Discovery of α‐Substituted Imidazole‐4‐acetic Acid Analogues as a Novel Class of ρ 1 γ‐Aminobutyric Acid Type A Receptor Antagonists with Effect on Retinal Vascular Tone

The ρ‐containing γ‐aminobutyric acid type A receptors (GABA A Rs) play an important role in controlling visual signaling. Therefore, ligands that selectively target these GABA A Rs are of interest. In this study, we demonstrate that the partial GABA A R agonist imidazole‐4‐acetic acid (IAA) is able to penetrate the blood–brain barrier in vivo; we prepared a series of α‐ and N ‐alkylated, as well as bicyclic analogues of IAA to explore the structure–activity relationship of this scaffold focusing on the acetic acid side chain of IAA. The compounds were prepared via IAA from l ‐histidine by an efficient minimal‐step synthesis, and their pharmacological properties were characterized at native rat GABA A Rs in a [ 3 H]muscimol binding assay and at recombinant human α 1 β 2 γ 2S and ρ 1  GABA A Rs using the FLIPR™ membrane potential assay.

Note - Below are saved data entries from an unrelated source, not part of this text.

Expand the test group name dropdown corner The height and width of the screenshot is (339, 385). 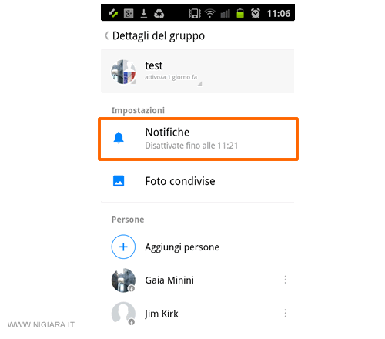coord(200,84)
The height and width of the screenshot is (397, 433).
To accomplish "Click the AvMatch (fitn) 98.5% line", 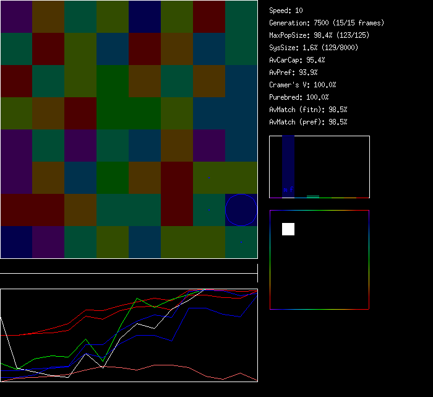I will click(308, 110).
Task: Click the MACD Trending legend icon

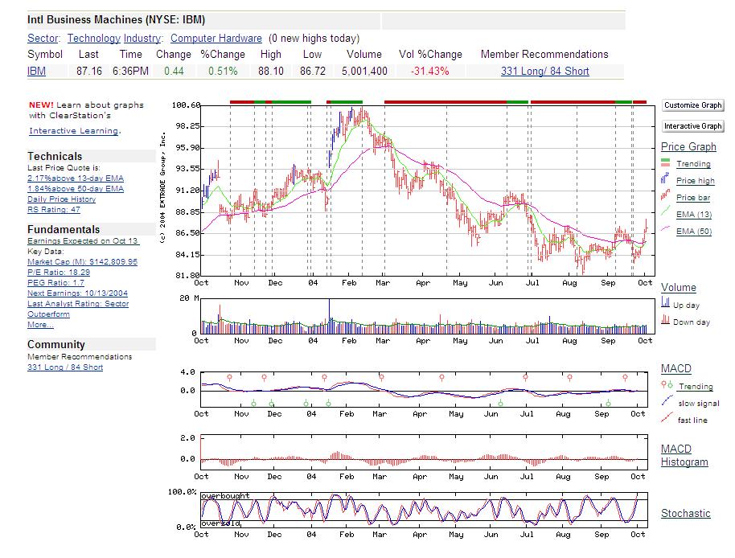Action: 666,386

The (+)‐α‐methyl‐ and α‐cyclopropyl‐substituted IAA analogues ((+)‐ 6 a and 6 c , respectively) were identified as fairly potent antagonists of the ρ 1  GABA A R that also displayed significant selectivity for this receptor over the α 1 β 2 γ 2S GABA A R. Both 6 a and 6 c were shown to inhibit GABA‐induced relaxation of retinal arterioles from porcine eyes.